Notably, the tax treatment is mostly a wash: both physical metal and most physically backed ETFs are taxed as collectibles. So taxes aren’t the deciding factor between them — cost, liquidity, and whether you want the metal in hand are. Many investors who want gold simply own both: a physical core they control, plus a low-fee ETF position for the easy, tradable slice. For the fuller breakdown, see physical vs. ETF and the How to Buy Gold hub. Silver buyers face the same choice — our physical silver vs. silver ETFs guide covers the wrinkles specific to silver.
How to actually choose
Strip away the noise and it comes down to a short decision:
- Long-term holder, no options: pick the lowest expense ratio — GLDM (~0.10%) or IAUM (~0.09%). Over years, the fee savings are the whole game.
- Active trader or options user: pick GLD for maximum liquidity and the deepest options market, or IAU for strong liquidity at a lower fee.

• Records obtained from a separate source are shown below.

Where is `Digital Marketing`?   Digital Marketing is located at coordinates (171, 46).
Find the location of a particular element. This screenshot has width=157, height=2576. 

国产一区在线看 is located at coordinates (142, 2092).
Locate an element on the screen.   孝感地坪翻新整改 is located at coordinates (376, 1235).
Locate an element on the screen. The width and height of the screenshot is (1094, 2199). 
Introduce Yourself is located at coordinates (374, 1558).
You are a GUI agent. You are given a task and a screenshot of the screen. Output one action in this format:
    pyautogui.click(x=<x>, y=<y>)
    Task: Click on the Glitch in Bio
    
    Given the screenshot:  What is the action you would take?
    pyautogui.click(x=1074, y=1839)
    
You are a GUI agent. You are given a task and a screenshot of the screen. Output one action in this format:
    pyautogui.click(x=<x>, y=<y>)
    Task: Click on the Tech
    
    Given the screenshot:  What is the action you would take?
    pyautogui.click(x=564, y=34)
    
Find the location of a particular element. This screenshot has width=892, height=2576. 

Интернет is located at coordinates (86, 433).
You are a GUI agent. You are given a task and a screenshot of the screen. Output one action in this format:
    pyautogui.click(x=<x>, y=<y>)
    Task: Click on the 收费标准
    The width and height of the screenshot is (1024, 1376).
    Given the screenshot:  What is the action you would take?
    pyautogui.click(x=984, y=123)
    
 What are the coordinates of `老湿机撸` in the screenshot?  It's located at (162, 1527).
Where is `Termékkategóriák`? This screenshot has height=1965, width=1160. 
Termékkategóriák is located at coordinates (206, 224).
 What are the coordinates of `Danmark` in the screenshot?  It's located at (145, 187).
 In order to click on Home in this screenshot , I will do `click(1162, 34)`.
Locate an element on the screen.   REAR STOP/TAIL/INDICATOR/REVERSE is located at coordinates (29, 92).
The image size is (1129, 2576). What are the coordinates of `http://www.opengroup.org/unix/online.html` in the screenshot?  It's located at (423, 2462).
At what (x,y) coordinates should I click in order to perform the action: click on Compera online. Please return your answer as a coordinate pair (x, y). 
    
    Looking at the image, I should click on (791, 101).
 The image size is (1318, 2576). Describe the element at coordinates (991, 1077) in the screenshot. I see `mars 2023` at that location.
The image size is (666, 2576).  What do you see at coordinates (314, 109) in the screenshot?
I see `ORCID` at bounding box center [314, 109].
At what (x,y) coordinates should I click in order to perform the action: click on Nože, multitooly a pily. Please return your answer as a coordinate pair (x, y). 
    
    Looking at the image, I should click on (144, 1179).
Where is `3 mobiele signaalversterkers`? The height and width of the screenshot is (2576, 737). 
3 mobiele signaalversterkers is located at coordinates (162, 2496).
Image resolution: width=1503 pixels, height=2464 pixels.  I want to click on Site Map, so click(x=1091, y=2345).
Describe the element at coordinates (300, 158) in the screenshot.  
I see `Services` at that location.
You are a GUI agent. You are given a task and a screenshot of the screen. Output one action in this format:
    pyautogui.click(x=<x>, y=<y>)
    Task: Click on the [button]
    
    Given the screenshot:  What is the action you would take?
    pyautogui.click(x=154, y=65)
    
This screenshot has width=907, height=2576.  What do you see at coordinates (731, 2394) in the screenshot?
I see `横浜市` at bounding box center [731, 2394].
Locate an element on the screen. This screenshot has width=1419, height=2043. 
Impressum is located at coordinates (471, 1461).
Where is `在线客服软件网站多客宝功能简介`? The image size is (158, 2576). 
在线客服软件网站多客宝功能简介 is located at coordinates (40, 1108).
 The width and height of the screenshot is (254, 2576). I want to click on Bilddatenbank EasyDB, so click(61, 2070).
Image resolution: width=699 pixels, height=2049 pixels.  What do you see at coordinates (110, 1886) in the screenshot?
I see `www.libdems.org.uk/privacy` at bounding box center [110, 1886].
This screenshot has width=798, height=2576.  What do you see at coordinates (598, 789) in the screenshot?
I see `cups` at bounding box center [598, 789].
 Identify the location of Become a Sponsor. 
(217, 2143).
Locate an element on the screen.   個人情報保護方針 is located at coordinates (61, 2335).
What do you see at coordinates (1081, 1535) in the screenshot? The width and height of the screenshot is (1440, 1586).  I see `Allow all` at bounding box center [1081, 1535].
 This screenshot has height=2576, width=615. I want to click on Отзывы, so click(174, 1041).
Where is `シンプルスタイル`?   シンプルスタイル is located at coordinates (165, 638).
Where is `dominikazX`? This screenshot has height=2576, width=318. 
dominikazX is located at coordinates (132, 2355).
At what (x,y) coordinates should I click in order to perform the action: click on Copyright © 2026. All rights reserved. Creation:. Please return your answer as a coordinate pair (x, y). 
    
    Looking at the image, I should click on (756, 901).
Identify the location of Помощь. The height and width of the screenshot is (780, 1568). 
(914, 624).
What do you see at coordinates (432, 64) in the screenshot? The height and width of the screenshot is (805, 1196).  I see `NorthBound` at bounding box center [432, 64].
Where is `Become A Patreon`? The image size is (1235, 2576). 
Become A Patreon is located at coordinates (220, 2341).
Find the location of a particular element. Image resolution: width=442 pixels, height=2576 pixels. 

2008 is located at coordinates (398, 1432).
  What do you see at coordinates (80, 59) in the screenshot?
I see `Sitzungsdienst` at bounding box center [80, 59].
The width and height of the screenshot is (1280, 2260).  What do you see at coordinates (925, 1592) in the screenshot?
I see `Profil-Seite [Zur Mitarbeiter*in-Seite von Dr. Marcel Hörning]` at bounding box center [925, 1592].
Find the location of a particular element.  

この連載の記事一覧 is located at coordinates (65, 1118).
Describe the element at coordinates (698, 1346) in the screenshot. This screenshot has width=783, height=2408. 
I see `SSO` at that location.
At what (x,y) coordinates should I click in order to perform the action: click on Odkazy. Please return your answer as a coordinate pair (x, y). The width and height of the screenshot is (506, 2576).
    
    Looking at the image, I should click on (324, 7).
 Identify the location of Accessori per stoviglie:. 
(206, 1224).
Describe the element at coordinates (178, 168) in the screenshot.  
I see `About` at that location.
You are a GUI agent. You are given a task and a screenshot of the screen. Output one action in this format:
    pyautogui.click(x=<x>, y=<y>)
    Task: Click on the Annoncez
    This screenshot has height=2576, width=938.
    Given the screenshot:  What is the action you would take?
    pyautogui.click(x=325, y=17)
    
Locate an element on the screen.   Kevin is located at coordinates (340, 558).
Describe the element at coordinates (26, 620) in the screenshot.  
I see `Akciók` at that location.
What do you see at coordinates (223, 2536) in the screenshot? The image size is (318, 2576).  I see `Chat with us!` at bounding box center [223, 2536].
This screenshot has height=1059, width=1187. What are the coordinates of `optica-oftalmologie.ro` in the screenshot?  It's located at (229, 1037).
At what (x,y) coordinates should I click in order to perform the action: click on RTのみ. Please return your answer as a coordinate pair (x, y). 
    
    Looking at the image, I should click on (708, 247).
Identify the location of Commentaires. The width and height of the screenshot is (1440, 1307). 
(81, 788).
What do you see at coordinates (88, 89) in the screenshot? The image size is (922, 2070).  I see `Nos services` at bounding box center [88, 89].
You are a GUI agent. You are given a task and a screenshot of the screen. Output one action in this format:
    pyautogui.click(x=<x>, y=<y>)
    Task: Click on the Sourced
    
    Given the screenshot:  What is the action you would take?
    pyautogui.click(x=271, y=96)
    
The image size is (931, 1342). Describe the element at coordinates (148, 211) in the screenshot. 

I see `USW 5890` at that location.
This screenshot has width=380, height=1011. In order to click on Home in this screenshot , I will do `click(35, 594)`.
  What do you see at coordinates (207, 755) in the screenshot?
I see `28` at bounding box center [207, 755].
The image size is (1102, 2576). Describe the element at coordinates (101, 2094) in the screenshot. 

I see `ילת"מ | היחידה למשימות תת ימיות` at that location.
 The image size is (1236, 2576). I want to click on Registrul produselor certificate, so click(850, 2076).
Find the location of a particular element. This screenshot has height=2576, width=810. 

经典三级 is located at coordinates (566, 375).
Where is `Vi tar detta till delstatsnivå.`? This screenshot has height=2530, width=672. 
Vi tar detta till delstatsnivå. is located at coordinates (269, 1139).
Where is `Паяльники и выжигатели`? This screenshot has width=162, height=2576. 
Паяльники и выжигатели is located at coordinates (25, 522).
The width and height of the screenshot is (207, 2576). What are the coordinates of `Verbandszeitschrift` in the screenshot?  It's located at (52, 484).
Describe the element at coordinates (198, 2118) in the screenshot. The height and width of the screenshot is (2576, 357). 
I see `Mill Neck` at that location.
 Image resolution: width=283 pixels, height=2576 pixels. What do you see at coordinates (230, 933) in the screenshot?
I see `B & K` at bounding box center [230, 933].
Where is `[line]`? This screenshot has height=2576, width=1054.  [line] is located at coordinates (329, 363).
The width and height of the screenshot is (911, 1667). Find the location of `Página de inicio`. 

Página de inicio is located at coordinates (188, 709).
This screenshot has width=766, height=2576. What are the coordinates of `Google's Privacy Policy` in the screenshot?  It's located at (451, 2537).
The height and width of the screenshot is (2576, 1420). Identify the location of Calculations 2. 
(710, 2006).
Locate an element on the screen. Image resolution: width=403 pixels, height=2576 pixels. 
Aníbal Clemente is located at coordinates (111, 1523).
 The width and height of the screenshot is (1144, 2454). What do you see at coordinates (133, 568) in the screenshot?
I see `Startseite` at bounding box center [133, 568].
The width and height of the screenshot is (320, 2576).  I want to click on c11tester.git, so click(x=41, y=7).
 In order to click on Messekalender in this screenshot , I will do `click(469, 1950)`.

- You want metal you can hold: skip the ETF entirely and buy physical from a vetted dealer — see how to vet a gold dealer.
Whatever you choose, remember that gold of any form is still gold: most advisors suggest capping precious metals at roughly 5%–10% of a portfolio. The fund you pick decides how cheaply and easily you hold that slice — not how big it should be.
Which gold ETF has the lowest fees?
Among the major physically backed funds, IAUM (iShares Gold Trust Micro) has the lowest expense ratio at roughly 0.09%, with GLDM (SPDR Gold MiniShares) close behind around 0.10%. Both were created as low-cost, buy-and-hold alternatives to the larger GLD (~0.40%) and IAU (~0.25%). These figures change, so verify the current ratio on the fund’s site before buying.
Is GLD or IAU better?
It depends on what you value. GLD is the largest and most liquid gold ETF with the deepest options market, which suits active traders and large positions, but it charges roughly 0.40%. IAU offers strong liquidity at a lower fee of about 0.25%. For most long-term holders, neither is ideal on cost — the lower-fee mini funds usually make more sense.
Are gold ETFs taxed like stocks?
Usually no. The IRS treats most physically backed gold ETFs as collectibles, so long-term gains can be taxed at a rate up to 28% — higher than the 0%–20% on ordinary stocks and the same as physical gold. Buying gold through an ETF does not generally lower your tax rate. Confirm the details for your situation before assuming otherwise.
Can I take physical gold out of a gold ETF?
For ordinary investors, effectively no. Most ETFs don’t offer retail redemption at all, and the closed-end funds that do (such as Sprott’s PHYS) typically require a minimum the size of a full London delivery bar — around 400 ounces — plus fees and logistics. If physical possession matters to you, buy physical directly instead of through a fund.